### Problem statement
Return all lines from the listing below that include the word "taskbar".

*** Begin section ***

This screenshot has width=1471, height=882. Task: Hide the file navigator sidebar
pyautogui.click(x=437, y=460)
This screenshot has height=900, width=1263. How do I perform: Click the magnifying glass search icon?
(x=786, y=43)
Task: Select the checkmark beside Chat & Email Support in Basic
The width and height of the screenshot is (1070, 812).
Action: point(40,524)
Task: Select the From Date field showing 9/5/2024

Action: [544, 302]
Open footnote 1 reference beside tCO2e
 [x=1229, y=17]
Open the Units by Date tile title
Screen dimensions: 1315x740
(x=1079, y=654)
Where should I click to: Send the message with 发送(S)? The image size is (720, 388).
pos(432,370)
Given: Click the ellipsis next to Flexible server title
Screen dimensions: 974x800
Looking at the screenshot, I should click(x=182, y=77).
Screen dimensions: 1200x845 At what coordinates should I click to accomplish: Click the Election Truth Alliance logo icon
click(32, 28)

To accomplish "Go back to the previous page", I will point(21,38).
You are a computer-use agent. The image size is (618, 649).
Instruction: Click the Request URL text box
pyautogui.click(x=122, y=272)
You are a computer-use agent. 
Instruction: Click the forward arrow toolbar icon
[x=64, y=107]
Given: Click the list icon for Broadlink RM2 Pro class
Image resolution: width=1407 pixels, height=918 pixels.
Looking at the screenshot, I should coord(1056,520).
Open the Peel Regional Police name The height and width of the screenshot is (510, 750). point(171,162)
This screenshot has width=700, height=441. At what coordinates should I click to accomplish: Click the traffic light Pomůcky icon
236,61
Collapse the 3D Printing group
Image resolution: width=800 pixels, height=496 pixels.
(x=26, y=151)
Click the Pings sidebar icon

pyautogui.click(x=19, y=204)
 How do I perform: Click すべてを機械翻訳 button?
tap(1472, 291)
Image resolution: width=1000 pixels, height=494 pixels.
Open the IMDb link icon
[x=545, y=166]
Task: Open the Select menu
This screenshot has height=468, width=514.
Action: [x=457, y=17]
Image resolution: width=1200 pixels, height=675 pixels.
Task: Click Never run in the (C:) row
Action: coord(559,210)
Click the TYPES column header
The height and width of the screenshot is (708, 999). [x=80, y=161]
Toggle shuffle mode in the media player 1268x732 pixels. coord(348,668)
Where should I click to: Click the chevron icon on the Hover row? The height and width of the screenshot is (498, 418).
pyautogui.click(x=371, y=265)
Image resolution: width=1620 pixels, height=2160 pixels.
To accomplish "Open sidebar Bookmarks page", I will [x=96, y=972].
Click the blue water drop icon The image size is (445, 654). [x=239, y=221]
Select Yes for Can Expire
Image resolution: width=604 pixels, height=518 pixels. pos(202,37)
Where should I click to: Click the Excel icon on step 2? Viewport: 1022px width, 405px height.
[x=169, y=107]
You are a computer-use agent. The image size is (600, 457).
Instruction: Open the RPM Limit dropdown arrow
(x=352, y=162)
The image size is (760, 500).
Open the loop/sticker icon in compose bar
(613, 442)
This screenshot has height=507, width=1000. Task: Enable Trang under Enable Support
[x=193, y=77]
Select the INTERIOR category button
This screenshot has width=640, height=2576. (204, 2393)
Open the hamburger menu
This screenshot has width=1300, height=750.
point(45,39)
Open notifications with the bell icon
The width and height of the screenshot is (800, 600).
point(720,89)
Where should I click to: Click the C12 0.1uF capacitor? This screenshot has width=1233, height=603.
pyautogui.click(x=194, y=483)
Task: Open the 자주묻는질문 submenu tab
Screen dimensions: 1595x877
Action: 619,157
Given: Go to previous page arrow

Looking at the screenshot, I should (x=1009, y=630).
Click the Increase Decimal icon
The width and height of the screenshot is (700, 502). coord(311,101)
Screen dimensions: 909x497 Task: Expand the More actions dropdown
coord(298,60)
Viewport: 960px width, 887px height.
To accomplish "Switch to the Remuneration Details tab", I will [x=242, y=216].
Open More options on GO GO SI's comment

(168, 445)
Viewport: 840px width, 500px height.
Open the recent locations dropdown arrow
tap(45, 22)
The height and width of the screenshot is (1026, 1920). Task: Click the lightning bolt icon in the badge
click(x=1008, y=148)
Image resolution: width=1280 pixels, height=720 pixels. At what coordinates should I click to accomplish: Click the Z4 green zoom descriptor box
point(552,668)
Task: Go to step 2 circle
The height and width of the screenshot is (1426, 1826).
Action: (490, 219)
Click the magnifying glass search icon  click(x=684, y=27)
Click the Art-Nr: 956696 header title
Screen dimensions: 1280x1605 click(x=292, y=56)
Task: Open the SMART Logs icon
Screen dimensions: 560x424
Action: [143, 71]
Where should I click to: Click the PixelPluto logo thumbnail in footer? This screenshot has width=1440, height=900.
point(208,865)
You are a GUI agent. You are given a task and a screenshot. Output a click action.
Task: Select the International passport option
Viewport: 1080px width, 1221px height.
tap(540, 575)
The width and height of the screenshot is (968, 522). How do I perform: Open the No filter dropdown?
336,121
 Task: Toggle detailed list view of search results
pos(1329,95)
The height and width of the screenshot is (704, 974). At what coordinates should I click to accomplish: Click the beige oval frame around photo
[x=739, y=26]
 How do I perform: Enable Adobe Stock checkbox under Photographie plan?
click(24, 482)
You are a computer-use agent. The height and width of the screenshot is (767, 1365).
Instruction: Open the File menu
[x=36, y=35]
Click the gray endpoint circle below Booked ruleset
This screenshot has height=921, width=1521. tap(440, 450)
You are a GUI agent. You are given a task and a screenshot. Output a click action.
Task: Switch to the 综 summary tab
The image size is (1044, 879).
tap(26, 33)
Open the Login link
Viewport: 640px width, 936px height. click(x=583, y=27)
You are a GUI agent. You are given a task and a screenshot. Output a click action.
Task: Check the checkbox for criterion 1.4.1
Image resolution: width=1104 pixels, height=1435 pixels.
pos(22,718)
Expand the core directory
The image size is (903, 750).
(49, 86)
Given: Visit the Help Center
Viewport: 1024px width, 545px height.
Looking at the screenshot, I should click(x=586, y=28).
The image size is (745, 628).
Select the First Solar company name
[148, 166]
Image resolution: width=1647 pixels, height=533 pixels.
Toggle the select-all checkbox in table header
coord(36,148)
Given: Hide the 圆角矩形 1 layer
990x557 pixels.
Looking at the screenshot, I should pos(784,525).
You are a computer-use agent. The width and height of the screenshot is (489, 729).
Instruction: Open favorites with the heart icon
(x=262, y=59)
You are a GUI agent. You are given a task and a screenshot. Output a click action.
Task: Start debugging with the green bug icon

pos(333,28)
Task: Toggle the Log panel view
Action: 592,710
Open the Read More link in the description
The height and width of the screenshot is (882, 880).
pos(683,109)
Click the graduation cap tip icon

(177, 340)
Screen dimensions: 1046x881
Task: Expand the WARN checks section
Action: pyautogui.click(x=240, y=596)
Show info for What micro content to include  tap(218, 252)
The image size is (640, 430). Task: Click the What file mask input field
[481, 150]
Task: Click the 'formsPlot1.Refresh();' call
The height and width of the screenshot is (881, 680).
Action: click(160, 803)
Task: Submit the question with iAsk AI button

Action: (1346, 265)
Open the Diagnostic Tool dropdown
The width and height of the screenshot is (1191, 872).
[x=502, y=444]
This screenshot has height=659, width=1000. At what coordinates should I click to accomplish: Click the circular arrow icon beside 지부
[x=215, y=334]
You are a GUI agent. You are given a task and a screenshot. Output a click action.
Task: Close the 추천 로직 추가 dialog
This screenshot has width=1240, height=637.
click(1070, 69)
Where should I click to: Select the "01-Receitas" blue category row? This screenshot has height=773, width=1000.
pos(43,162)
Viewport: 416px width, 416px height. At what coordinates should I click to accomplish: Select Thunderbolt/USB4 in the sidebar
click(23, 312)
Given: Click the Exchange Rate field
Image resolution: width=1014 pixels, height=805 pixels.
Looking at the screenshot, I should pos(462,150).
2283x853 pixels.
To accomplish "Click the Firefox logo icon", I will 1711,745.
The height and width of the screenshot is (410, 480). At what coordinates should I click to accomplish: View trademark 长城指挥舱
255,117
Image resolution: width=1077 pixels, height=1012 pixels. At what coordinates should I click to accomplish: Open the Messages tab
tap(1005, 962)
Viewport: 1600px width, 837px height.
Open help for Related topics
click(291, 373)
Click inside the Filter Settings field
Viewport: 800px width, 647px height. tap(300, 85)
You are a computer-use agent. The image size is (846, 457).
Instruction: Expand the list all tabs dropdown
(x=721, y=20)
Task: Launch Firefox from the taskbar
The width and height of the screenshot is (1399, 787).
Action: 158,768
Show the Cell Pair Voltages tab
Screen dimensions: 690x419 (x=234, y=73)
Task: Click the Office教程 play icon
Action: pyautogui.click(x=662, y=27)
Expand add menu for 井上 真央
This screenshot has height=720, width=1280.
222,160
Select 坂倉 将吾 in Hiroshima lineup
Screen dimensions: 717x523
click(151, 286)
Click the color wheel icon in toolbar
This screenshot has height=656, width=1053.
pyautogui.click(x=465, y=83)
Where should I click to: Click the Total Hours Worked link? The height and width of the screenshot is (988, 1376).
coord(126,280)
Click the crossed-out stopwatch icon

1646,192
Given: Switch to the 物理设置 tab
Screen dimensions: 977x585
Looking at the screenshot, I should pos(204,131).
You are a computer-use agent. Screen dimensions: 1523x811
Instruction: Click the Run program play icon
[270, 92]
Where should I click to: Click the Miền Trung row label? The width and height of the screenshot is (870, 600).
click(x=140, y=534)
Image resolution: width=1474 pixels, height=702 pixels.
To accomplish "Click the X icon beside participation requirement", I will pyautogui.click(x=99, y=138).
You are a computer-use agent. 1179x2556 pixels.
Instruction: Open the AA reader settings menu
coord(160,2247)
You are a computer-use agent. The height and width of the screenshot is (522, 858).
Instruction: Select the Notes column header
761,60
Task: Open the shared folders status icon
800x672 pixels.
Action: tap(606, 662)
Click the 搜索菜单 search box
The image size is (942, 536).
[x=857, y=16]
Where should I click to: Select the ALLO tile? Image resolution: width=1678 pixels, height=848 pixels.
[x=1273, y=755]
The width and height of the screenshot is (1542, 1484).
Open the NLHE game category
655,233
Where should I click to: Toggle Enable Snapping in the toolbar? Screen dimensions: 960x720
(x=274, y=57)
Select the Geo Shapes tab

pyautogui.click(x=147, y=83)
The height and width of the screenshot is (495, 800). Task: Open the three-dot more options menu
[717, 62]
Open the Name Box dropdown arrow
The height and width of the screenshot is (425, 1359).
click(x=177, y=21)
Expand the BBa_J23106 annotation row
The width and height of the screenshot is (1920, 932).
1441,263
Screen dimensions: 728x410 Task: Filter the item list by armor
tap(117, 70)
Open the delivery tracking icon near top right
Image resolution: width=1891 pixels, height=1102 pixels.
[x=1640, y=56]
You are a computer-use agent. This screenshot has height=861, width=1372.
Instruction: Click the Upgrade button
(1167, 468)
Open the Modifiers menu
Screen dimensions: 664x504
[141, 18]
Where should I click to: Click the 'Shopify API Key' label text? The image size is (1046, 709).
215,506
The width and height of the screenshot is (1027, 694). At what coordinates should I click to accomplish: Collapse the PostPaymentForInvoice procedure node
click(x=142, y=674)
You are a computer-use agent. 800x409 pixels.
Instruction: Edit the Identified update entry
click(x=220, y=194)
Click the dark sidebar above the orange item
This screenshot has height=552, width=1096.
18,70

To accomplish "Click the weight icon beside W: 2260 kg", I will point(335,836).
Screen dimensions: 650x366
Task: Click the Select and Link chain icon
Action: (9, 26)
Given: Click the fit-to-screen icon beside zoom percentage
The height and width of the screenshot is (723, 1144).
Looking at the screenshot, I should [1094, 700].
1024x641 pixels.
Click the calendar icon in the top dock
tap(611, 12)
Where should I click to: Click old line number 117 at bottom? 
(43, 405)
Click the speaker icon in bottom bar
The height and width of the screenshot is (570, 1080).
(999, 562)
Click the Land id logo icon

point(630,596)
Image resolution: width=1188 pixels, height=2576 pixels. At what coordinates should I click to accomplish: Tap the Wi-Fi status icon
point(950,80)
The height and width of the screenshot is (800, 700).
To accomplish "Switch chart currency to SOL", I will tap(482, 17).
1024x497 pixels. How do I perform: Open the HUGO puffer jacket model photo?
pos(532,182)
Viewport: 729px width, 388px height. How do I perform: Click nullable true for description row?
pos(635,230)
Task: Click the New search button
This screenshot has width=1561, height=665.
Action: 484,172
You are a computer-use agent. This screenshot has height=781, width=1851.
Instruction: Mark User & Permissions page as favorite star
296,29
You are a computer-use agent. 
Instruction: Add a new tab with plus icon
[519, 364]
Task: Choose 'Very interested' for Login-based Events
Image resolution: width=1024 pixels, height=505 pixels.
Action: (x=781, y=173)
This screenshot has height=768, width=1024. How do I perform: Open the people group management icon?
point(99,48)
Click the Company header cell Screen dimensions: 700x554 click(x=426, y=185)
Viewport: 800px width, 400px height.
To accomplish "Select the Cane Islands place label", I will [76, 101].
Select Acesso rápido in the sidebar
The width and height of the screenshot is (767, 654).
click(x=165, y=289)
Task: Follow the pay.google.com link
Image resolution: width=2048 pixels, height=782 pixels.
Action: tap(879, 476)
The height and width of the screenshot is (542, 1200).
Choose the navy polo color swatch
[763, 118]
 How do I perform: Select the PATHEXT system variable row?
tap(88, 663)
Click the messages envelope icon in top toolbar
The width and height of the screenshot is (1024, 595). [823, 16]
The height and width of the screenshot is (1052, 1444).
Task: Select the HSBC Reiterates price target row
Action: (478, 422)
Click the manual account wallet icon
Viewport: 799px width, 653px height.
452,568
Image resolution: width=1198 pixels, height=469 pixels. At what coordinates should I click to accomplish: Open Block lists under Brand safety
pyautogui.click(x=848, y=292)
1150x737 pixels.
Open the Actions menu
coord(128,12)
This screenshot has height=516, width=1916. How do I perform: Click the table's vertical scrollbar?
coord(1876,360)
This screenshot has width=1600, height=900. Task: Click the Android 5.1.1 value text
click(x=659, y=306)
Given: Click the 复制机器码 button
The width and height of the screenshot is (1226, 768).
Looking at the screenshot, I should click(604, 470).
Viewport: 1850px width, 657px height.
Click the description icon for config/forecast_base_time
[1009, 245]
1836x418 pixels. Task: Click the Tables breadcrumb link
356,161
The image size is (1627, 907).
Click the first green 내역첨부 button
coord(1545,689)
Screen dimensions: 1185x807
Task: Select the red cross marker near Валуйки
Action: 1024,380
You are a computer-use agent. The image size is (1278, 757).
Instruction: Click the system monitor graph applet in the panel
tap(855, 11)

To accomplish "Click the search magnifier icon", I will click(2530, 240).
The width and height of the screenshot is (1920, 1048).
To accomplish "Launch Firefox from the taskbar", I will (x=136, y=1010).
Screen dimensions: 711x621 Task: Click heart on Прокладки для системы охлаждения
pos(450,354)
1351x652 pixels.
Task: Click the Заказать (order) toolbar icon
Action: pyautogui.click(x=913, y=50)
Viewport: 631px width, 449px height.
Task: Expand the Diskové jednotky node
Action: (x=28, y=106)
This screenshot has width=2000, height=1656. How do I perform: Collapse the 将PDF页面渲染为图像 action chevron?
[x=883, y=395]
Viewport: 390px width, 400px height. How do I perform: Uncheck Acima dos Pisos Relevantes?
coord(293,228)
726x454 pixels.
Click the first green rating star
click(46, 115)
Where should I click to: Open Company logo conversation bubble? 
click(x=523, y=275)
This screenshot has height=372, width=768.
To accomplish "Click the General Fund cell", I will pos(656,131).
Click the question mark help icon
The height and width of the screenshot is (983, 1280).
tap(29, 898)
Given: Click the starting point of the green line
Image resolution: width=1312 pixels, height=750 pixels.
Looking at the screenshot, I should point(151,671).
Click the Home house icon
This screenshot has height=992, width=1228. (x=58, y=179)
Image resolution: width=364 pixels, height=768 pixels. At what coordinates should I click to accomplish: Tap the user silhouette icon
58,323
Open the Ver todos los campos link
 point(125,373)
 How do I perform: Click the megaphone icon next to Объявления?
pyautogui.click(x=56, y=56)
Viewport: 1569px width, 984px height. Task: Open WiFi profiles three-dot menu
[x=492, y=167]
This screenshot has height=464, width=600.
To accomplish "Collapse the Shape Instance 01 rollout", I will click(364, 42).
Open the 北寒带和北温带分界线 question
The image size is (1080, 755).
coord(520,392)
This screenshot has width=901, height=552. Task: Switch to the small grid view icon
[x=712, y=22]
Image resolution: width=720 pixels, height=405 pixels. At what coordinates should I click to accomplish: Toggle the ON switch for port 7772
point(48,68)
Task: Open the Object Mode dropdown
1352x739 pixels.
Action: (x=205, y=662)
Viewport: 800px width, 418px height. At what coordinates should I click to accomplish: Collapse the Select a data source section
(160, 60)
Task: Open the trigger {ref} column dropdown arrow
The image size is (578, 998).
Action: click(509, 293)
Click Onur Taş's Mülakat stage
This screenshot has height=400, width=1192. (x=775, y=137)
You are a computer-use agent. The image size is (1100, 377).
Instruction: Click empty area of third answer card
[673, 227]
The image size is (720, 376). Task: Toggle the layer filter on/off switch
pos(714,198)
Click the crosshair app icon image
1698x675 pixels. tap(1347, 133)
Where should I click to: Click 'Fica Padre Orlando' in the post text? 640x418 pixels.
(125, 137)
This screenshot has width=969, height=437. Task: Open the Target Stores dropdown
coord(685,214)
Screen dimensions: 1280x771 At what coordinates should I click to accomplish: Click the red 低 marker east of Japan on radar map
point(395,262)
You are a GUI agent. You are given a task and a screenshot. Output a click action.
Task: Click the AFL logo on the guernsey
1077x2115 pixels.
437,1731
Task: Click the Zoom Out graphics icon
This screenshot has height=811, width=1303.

*** End section ***

### Output
Task: Launch Firefox from the taskbar
To accomplish "Launch Firefox from the taskbar", I will (x=136, y=1010).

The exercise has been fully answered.